And few realise that in the early days of railroading
through these mountains, they were home to one of the West’s more
hapless hold-up men, who with his gang got life-terms in prison after
running down a steam train on horseback on these very tracks, for a
haul of just $15.50.
Ezra Allen “Billy” Miner spent as much
time behind bars as he did enjoying the lifestyle he coveted from his
stick-ups. And along the way wrote himself into history as a
well-mannered, gentlemanly bandit who never fired a shot in all his
crimes, and who always apologized to his victims.
He also
earned a popularity akin to that of Robin Hood and Billy the Kid as
Canada’s first train-robber, and went into the record books as the
first person to use the expression “Hands Up!”
And a century
after his death, a melodrama of his life was played out six nights a
week for more than a half decade to several hundred thousand tourists
at Kamloops high in the Rockies – the scene of his last great disaster.
Billy
Miner was born in Kentucky in 1846, and spent half of his 70 years in
jails in the United States and Canada – a poor return for what he
sought of the good life.
The bundles of cash he carried as a
teenage Pony Express rider, and the gold aboard the stages he often
accompanied as an out-rider, led Billy to reckon there was more in
bailing-up the stages than to working for them.
At just 17 years
of age he launched his hold-up career on a Wells Fargo stage near his
hometown. He and a couple of mates escaped with US$75,000, but a local
recognised Billy; he got 20-years and Wells Fargo got its money back.

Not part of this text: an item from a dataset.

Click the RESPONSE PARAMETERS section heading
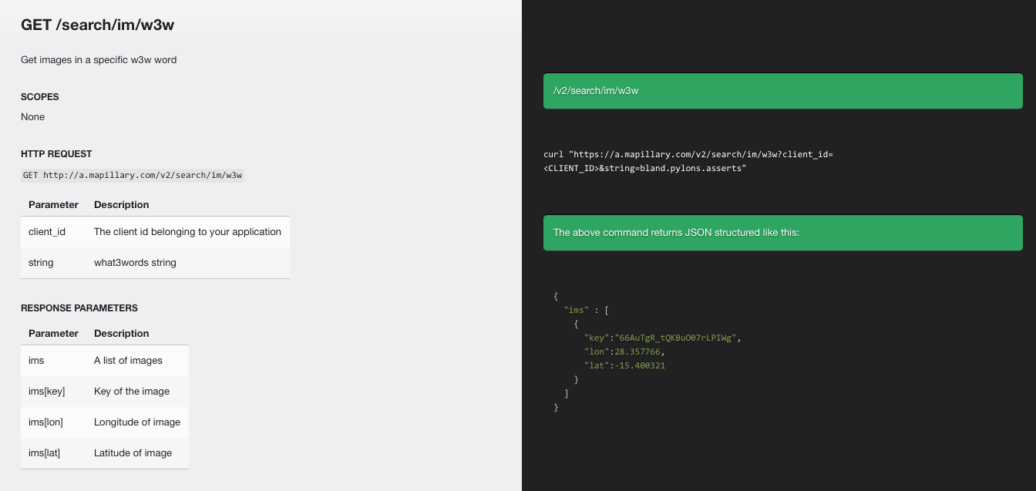This screenshot has width=1036, height=491. (x=79, y=308)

After being released, and with railways replacing stages, Billy decided to try his luck at train robbery.
His
gang’s first effort in America saw them flee empty-handed in panic
after a guard took a pot-shot at Billy – but shot the train driver
instead.
Then in September 1904 the Miner gang galloped their
horses beside a train moving slowly in fog at Silverdale 40km east of
Vancouver, clambered aboard the guard’s van and stole $6000 in gold
dust, $1000 in cash and 50,000 one-dollar US bonds.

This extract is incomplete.